How do we prepare our leavers for the world of work?
In the final assembly before Study Leave begins for our Upper and Lower 6 students, I spoke about two alumnae of St George’s who have followed very different routes in life but both of whom have challenged gender stereotypes in one way or another. Professor Cordelia Fine, a neuroscientist and winner of this year’s Edinburgh Medal and author of Delusions of Gender, and most recently Testosterone Rex writes convincingly and wittily to counter arguments about the gendered brain, views of the ‘men are better at science and reading maps because they’re born that way’ variety. I spoke also of Lucinda Russell, trainer of last year’s Grand National winner One for Arthur, who has had a long and successful career in the male-dominated world of horse racing.

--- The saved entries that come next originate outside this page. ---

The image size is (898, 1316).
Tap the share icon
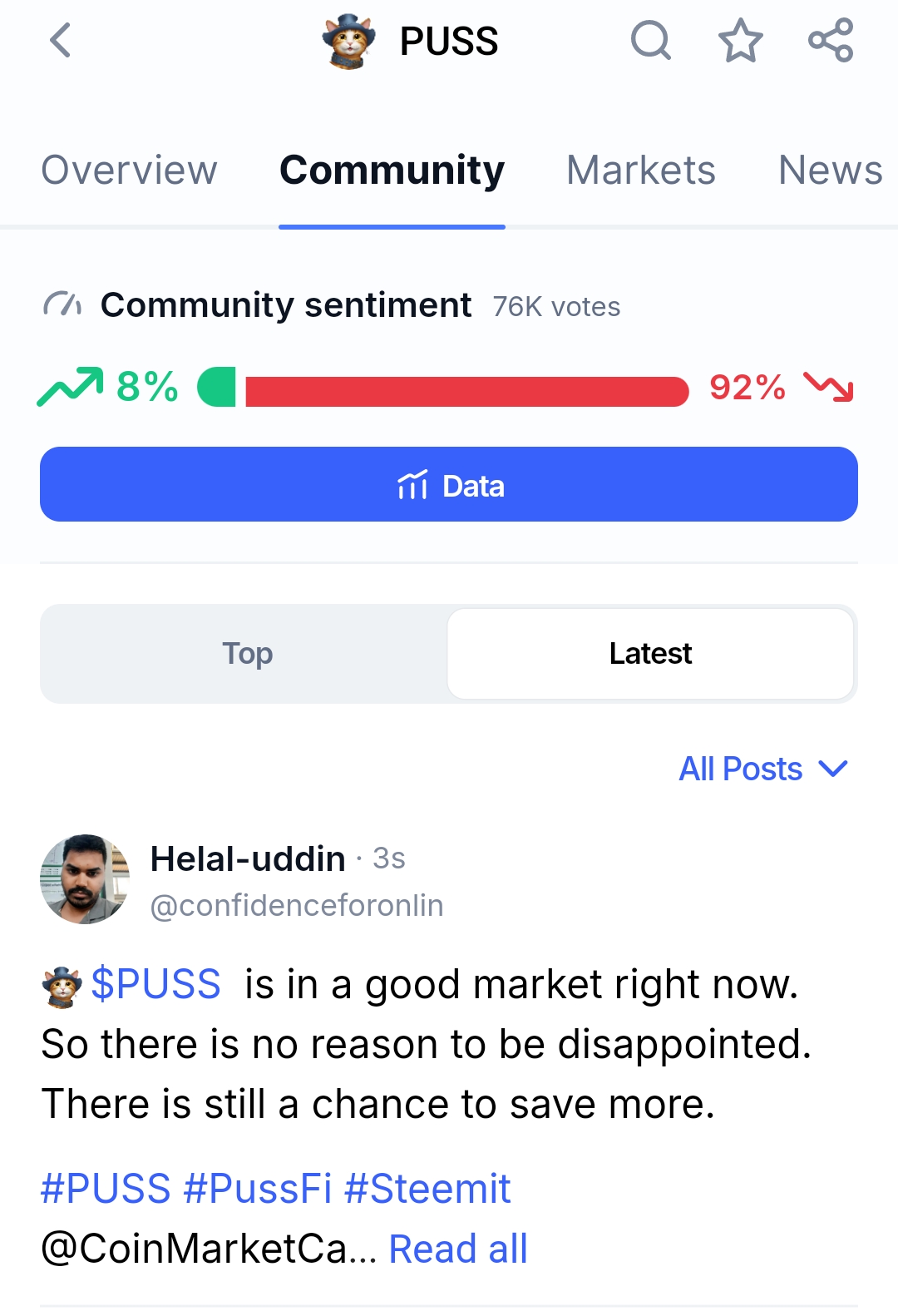(831, 40)

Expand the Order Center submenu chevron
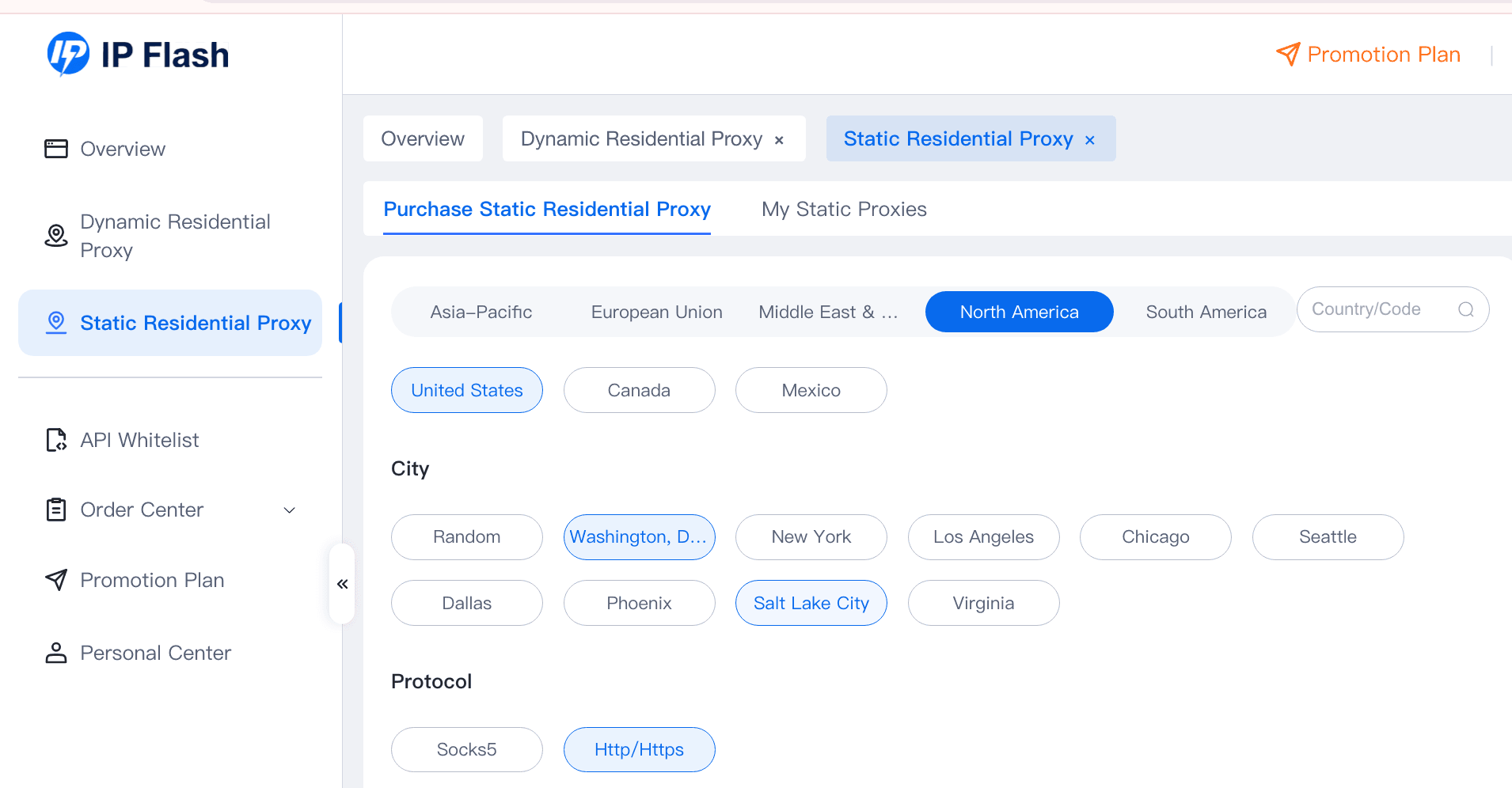pos(290,510)
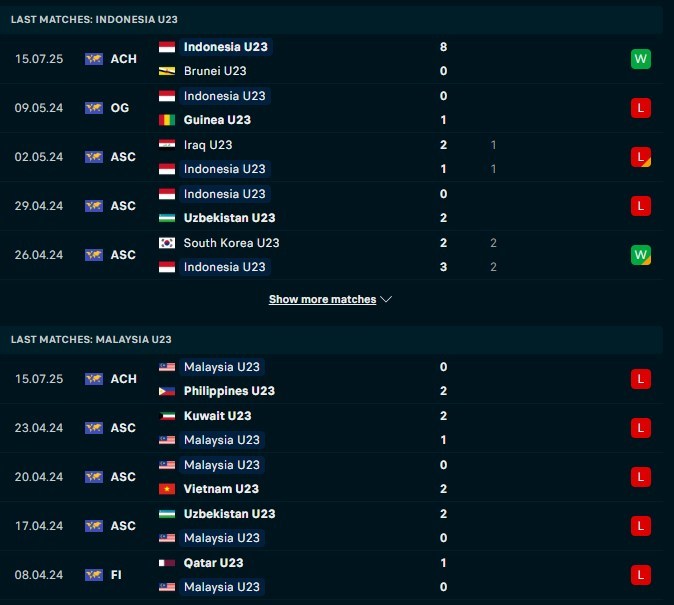Click the Vietnam U23 flag icon

coord(167,489)
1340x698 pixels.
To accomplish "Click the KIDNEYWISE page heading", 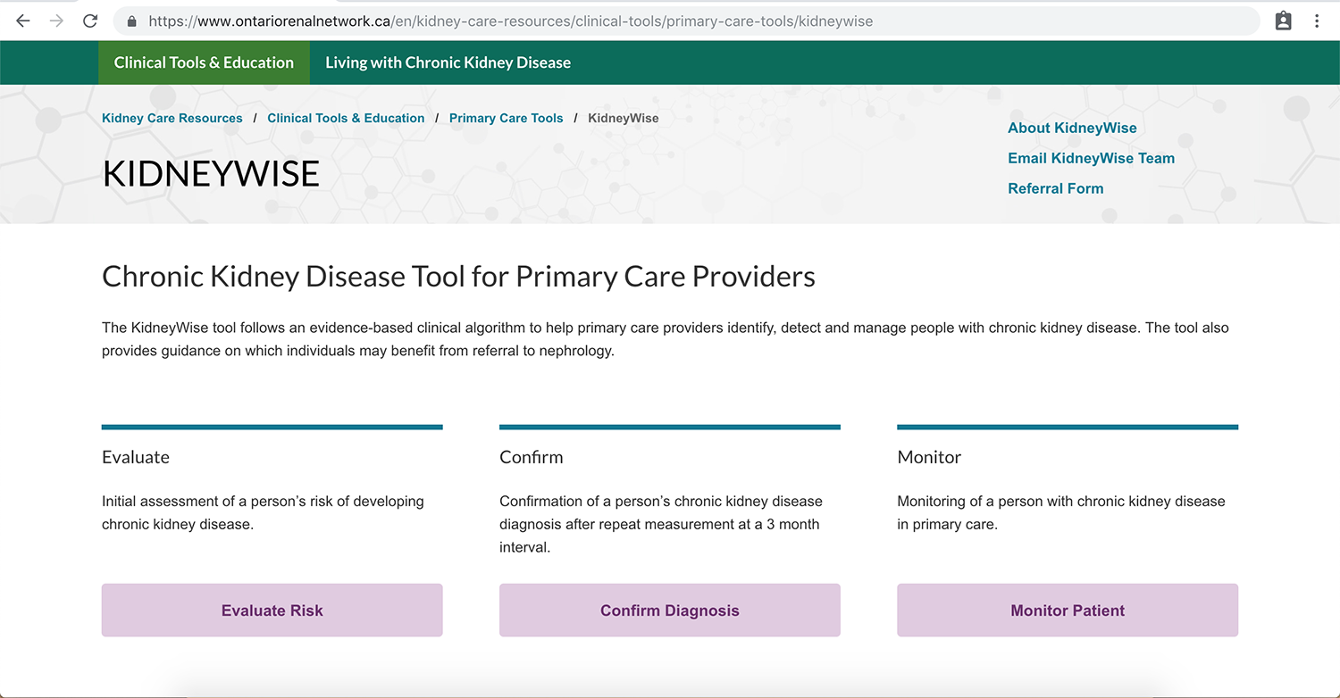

I imagine that most of the girls who were in assembly on Thursday do not have, at this point, more than quite a vague notion of what they would like to do when they leave, and not one of us, of course, can predict with any certainty what we will be doing in say ten years’ time. In school we seek to give the girls as much information as possible, and as much time to discuss and develop their plans. We aim to expose them to ideas about career paths they might never have considered or challenge their preconceptions. Through work experience which we will help every girl in the Lower 6 to find, and a programme of careers education that starts in the Junior School they have the chance to learn about a plethora of working lives, at lunch time speaker meetings, careers events and on residential courses.
The working world is changing, however, and I am sure that many our leavers will find that they have not one career, but several in their lifetimes, and that their working lives will be substantially longer than that of the generations before them. Depending on one’s perspective that could sound attractively free-spirited and liberating, or alarmingly unstructured. Our responsibility in school is to prepare them as best we can for their future by helping them not only to gain the qualifications that they will need, but also to develop some of the versatility and resilience that they will need if they are to move between fields of work, as it is predicted they will have to do. We can also give them a network on which to draw as they move through their future lives, a network of other women to whom they can turn for advice, with whom to share experiences and possibly offer assistance. I feel that traditionally this is not something that women have been especially good at doing for one another, although that is beginning to change. NETWORK St G’s is a new joint venture between the Foundation Office at St George’s and the Careers Department offering networking links and a focal point for any current pupils, alumnae and parents who want to share or receive professional and careers-based knowledge, guidance and information.
In the same vein, as we seek to encourage girls to think beyond traditional routes in their career paths, I am delighted that we will be hosting an information event about Graduate Apprenticeships, led by Robin Westacott, Director of Apprenticeships at Heriot-Watt University and I encourage everyone to find out more about what these excellent new courses can offer to your daughters.
We wish the girls who are embarking on their examinations every success of course; they have worked hard over the past years and now need to maintain that focus for just a few weeks more. When they leave St George’s I am sure they will take with them the spirit of independence and refusal to submit to stereotypes of any kind which is such a hallmark of this school. I hope that, through NETWORK St G’s and the work of our Foundation Office, much of which is currently funded by our Old Girls’ Association, they will remain closely in touch with the school for the rest of their lives.